Image description: The background has the picture of three feet: one adult foot, one child foot, one adult foot. They are both standing in two states at the same time. Text reads: "I'm an activist because it quite literally is my only option - for when I am silent they are winning. When I speak, I have power."

Image description: The background has the picture of three feet: one adult foot, one child foot, one adult foot. They are both standing in two states at the same time. Text reads: “I’m an activist because it quite literally is my only option – for when I am silent they are winning. When I speak, I have power.”

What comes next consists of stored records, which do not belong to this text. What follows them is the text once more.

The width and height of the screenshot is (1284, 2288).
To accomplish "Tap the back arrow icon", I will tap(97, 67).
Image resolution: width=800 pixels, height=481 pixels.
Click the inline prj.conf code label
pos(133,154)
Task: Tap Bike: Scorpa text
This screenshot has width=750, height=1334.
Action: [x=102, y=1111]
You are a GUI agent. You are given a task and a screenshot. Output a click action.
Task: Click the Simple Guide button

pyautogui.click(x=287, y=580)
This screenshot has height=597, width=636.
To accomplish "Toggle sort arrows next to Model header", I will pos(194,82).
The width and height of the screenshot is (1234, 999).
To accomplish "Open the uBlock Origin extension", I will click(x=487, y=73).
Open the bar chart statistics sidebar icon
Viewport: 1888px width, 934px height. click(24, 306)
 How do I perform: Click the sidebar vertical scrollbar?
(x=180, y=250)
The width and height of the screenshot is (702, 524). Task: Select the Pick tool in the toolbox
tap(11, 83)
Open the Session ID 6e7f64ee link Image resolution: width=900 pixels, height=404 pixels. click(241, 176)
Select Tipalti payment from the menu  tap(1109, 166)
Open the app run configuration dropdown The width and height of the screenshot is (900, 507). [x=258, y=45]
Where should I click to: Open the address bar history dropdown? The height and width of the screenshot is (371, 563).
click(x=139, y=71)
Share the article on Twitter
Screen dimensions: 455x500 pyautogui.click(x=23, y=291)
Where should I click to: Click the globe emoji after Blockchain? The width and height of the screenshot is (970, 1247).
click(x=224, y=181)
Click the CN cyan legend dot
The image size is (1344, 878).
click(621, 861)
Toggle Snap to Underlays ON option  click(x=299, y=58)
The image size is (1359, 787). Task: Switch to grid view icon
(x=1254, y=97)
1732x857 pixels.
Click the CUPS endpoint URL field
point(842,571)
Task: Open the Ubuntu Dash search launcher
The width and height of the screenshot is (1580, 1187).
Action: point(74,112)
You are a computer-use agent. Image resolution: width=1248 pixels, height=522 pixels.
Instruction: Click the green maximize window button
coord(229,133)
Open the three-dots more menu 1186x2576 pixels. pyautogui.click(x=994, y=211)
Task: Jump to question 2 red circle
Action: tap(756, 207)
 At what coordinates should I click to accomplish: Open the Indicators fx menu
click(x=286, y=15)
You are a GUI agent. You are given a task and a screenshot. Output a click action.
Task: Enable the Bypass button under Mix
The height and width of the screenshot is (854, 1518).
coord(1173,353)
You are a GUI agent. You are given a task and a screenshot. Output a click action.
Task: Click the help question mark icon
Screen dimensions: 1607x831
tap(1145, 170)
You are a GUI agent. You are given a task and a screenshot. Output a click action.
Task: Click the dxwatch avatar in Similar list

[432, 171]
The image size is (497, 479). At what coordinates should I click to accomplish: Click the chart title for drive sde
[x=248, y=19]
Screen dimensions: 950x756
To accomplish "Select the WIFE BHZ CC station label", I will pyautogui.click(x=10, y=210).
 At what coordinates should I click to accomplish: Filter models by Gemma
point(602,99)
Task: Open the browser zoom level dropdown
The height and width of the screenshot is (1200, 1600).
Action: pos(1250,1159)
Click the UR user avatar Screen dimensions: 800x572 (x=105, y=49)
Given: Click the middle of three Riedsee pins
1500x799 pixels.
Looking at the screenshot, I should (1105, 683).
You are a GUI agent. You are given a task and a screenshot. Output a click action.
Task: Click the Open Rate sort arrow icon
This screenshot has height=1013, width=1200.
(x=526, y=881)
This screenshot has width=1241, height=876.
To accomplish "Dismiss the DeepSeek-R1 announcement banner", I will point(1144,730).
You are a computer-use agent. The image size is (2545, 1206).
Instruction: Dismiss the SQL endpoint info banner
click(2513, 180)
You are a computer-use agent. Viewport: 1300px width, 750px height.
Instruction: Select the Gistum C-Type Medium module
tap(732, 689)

I’m an activist despite my disabilities. I have a voice even when I’m silent.  Even though I’m straddling two worlds – physical and online – I’m an activist. Even though my activist life is solely online due to my phone phobia, social and sensory problems, and physical health – I am am activist. Even though it’s limited to flash blogs, tweets, blogs, submitting my work online, and Facebook – I am an activist.

I am an activist because I work for change. Perhaps it’s merely opening a new perspective. Perhaps it is me helping someone put into words something they never could before. Perhaps it is helping someone realize the way they are acting is dangerous and ableist. Perhaps it is nothing – but I have made peace with that.

Being an activist doesn’t mean you do all the things. It means you strive for the changes. It means you do everything in your power. We all cannot do everything, we all cannot be everywhere.

But we all have the power to do everything within our own abilities, and that is what I am doing.